Numa frigideira coloquei azeite, uns raminhos de tomilho, o alho francês cortado longitudinalmente, uma pitada de garam masala e fritei em lume brando. Mexi de vez em quando com algum cuidado até caramelizar. Deite-lhe, depois, um pouco de vinagre balsâmico e deixei evaporar ligeiramente.
 Não resisti, também, em deitar uma pitada de garam masala que comprei da última vez que fui ao mercado biológico. Ando “viciada” nesta especiaria: no fundo é uma mistura de várias especiarias que segundo a dieta ayurvédica tem propriedades termogénicas, ou seja, aquece o corpo e acelera o metabolismo, fazendo com que o organismo gaste mais energia e perca mais calorias. Acredita-se também que o seu consumo cria sensação de bem-estar e felicidade, o que nunca é demais.
Quanto ao recheio da tarte fiz também algumas alterações da receita original: em vez de natas e porque não encontro natas biológicas, usei um pacote de creme de arroz biológico para fazer o recheio, assim a tarte para além de ser sem glúten também ficou sem lactose.
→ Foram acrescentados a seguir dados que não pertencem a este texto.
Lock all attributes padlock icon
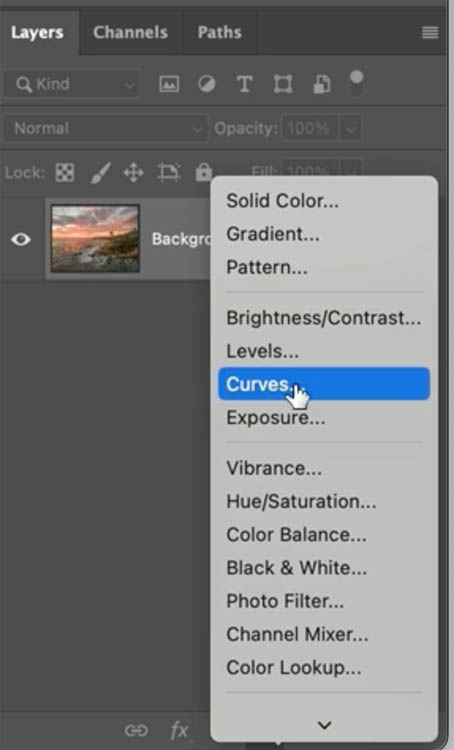This screenshot has height=750, width=454. 204,172
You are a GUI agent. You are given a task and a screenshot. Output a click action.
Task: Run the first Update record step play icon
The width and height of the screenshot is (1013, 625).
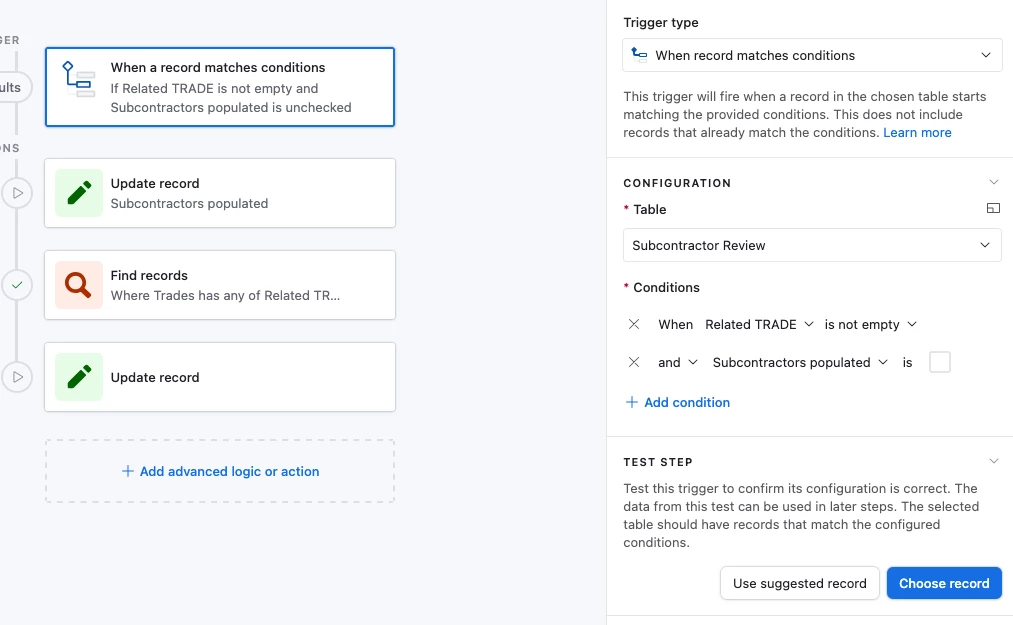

Bati ligeiramente os ovos e adicionei o creme de arroz, o cebolinho bem picado e uma pitada de sal marinho. Mexi tudo muito bem até obter um creme. Fiquei deliciada com o aveludado e a cor do creme (os ovos biológicos fazem mesmo toda a diferença).


Coloquei o recheio na tarteira forrada e depois coloquei o alho francês por cima. Reduzi um pouco de vinagre balsâmico na frigideira com o azeite residual e deitei este molho por cima do alho francês. Depois levei ao forno por 15 a 20 minutos. O resultado foi este:






E quem disse que as crianças não gostam de comer legumes? Não ficou nada para contar história: para além de saudável, é mesmo deliciosa e vale a pena experimentar. Da próxima vez talvez tente com acelgas...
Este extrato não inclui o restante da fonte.